**Task statement:** Rewrite these lines as a JSON list of strings with one string per line, leaving out any blank lines.

**Material to process:**
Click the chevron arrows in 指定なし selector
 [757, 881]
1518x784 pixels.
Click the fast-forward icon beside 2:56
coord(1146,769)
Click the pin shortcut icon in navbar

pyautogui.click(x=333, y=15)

**The response:**
[
  "Click the chevron arrows in 指定なし selector",
  " [757, 881]",
  "1518x784 pixels.",
  "Click the fast-forward icon beside 2:56",
  "coord(1146,769)",
  "Click the pin shortcut icon in navbar",
  "pyautogui.click(x=333, y=15)"
]